Aujourd’hui, seul le chef du gouvernement occupe l’essentiel de la scène politique. Rien ne l’empêche d’exercer les larges prérogatives qui lui ont été confiées par la nouvelle Constitution. Les Marocains ont eu l’occasion de s’en apercevoir, par exemple, au moment de la nomination du nouveau directeur général de la Sûreté nationale, Bouchaïb Rmaïl, le 7 février 2012, en remplacement de Charki Drais, promu ministre délégué à l’intérieur. La procédure a été suivie à la lettre, le ministre de tutelle a proposé le nouveau directeur de la police au chef du gouvernement qui lui même l’a présenté pour nomination au Roi.
Nomination ? D’abord la loi organique, comme le veut le texte suprême
La même procédure sera appliquée le 11 mai, à l’occasion de la nomination des walis et gouverneurs. Dans cette même logique, il fallait attendre la promulgation de la loi organique relative aux nominations aux hauts postes de la fonction publique avant d’entreprendre toute action en ce sens. Et le temps nécessaire aura été pris pour cela puisque le texte a fait des va-et-vient entre Parlement, Cour constitutionnelle, puis, à nouveau Conseil du gouvernement, celui des ministres…
Là encore le message est clair, le texte et l’esprit de la Constitution doivent être appliqués jusqu’au bout. C’est d’ailleurs sans doute pour cette raison que le Souverain a tenu à désigner en tant que conseillers d’éminents juristes comme Abdelatif Mennouni, l’ancien président de la Commission consultative de la révision de la Constitution et Omar Azziman, lui aussi ancien président de la Commission consultative sur la régionalisation.

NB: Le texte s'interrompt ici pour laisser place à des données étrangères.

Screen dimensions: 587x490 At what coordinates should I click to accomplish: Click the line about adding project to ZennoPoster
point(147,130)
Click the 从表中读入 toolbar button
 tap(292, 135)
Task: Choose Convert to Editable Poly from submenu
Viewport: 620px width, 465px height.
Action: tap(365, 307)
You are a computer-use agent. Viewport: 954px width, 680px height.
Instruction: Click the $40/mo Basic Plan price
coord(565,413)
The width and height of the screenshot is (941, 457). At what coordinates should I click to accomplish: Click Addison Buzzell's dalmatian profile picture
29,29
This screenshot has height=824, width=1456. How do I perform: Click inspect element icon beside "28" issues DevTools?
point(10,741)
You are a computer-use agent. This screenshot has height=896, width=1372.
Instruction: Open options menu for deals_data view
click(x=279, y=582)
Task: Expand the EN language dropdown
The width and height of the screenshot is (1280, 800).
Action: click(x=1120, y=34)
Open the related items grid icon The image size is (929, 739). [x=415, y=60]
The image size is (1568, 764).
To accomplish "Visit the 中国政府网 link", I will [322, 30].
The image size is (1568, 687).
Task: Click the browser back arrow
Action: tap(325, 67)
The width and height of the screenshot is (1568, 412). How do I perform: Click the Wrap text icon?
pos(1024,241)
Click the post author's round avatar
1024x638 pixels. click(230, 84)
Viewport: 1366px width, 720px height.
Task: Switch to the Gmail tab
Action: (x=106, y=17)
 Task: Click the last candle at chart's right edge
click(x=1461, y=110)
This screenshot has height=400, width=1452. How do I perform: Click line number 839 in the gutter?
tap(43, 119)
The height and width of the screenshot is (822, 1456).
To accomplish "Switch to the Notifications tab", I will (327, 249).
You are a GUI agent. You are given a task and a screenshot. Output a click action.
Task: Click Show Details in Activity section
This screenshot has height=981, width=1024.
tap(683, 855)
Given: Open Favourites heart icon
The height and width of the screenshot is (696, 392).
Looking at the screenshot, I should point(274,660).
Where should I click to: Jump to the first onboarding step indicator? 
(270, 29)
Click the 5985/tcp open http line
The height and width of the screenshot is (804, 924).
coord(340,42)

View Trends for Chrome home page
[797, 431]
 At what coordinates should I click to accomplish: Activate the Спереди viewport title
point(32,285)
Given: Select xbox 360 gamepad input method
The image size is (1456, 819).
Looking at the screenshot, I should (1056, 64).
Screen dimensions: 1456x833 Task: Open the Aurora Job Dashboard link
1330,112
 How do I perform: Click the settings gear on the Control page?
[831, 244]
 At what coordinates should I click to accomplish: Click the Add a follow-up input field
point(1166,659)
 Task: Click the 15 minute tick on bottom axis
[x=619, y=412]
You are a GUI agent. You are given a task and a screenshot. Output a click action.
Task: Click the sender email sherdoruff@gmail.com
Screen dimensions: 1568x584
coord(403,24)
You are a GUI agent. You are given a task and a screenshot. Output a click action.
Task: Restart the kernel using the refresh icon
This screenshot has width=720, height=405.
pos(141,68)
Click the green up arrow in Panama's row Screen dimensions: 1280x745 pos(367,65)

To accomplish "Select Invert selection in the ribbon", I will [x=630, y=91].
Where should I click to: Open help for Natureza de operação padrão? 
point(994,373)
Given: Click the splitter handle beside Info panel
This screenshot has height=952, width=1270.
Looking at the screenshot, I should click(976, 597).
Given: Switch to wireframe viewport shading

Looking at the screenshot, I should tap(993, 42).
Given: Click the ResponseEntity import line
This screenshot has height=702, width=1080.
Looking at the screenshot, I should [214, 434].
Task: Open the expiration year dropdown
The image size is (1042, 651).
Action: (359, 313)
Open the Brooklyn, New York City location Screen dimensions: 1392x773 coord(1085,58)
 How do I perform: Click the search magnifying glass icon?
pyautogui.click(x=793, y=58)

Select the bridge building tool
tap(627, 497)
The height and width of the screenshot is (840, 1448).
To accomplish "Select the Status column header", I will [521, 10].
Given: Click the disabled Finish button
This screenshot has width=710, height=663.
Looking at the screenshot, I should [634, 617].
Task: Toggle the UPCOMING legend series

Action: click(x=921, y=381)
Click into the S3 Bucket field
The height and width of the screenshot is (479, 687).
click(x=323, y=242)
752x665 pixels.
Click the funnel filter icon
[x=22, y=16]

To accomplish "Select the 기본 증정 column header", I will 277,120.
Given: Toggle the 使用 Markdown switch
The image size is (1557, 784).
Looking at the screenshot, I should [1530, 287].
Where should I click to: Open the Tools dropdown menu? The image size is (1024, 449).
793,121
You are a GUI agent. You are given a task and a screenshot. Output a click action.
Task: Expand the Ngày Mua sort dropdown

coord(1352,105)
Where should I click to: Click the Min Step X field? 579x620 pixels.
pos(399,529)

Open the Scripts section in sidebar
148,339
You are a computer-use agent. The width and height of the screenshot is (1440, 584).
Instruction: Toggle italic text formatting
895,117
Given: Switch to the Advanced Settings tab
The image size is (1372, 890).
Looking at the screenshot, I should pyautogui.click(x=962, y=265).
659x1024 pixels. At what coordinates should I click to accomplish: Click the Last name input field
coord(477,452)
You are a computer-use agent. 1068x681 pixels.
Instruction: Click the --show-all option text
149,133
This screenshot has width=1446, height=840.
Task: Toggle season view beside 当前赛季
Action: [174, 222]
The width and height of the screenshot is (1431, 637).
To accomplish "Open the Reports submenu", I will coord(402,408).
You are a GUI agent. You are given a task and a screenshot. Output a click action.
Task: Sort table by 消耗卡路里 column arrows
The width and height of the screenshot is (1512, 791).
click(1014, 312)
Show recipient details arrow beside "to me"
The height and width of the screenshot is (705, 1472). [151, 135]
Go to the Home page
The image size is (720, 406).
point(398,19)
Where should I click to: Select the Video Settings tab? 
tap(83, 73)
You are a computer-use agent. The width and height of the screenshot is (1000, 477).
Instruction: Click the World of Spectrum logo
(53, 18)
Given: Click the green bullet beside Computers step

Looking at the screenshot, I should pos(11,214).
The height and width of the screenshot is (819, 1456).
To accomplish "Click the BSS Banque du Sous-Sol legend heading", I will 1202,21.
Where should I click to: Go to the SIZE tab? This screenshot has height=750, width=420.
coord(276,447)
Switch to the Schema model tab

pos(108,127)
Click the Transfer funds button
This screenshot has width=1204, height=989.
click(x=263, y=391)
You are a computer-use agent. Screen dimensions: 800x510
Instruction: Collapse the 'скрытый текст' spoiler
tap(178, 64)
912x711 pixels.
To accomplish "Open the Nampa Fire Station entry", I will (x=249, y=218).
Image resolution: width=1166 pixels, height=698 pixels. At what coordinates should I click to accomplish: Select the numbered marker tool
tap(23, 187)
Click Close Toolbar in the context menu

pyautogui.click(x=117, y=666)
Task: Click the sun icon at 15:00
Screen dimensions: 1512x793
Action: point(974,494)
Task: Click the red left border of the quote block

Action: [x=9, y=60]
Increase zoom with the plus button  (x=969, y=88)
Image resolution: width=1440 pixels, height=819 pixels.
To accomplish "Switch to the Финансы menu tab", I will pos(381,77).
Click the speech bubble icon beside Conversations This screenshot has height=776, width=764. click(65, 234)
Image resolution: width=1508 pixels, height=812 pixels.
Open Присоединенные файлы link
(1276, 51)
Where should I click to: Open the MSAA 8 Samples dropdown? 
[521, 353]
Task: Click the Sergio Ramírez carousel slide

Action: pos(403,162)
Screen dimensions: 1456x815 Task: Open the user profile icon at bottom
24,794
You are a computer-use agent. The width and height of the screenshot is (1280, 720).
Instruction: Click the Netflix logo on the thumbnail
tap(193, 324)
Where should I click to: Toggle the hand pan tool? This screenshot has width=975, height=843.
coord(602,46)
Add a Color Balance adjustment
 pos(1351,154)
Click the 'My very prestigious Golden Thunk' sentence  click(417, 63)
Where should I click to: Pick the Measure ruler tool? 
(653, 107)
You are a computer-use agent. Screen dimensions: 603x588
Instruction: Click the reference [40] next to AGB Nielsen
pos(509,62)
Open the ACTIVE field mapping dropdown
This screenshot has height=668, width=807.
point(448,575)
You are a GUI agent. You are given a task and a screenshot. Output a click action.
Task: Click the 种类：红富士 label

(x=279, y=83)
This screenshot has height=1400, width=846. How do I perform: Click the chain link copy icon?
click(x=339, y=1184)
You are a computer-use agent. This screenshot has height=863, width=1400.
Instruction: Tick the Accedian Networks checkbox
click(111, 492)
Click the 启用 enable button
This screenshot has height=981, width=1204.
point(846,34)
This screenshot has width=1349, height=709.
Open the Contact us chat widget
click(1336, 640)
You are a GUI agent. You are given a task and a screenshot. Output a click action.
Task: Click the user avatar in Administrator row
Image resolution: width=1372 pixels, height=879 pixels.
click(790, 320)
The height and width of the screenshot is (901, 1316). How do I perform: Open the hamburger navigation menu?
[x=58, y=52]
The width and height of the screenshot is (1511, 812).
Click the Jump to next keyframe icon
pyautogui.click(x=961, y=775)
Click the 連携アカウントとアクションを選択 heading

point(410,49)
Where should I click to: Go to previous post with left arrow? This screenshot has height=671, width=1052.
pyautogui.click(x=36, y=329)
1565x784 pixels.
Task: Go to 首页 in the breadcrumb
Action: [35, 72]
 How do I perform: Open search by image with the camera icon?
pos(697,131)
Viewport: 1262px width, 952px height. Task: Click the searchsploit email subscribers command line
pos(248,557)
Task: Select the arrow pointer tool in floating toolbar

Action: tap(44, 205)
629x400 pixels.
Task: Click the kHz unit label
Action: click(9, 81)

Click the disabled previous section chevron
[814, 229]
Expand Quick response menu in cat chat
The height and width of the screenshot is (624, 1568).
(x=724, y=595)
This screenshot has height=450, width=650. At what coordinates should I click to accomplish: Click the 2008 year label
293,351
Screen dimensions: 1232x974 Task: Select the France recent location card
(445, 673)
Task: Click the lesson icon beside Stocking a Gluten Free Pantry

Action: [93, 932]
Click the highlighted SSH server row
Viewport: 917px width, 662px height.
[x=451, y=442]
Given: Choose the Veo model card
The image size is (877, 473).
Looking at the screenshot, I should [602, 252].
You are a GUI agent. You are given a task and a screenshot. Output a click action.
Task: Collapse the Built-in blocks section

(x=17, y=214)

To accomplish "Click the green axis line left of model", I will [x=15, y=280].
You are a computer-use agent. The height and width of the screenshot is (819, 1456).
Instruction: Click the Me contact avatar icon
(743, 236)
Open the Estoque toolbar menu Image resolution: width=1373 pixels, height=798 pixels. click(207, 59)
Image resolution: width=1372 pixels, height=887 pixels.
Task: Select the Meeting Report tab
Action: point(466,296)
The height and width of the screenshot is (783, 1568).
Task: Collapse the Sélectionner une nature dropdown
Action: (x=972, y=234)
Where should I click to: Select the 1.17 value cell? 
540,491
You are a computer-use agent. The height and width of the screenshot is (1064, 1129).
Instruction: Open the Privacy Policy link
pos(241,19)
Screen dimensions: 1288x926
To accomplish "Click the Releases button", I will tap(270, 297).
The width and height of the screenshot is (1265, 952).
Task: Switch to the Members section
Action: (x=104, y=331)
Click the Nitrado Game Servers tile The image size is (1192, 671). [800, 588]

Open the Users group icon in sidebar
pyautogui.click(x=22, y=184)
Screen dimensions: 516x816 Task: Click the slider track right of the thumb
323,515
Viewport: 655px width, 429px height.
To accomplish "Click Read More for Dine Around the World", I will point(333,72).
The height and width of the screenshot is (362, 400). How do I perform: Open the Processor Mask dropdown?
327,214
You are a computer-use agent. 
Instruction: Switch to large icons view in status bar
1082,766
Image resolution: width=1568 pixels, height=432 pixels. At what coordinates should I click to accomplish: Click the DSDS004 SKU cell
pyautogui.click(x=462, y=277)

Le gouvernement exerce pleinement ses attributions
La Constitution le stipule : chef de l’Etat et chef du gouvernement, chacun travaille désormais dans le respect des prérogatives de l’autre. Le Roi continue à s’impliquer dans les domaines qui lui tiennent à cœur, ceux du développement social à travers l’INDH. Mais également ceux des grands chantiers structurants. Des domaines qui dépassent, par leur portée aussi bien temporelle que stratégique, les cinq années du mandat d’un gouvernement. Le Roi reste l’arbitre, le recours mais également celui qui impulse la dynamique des grands chantiers de développement ou celle de l’évolution des lois régissant la société. On l’a vu avec Tanger Med, par exemple, on l’a aussi vécu avec la nouvelle Moudawana, en 2004 ou encore la réforme du Code de la nationalité, en 2007.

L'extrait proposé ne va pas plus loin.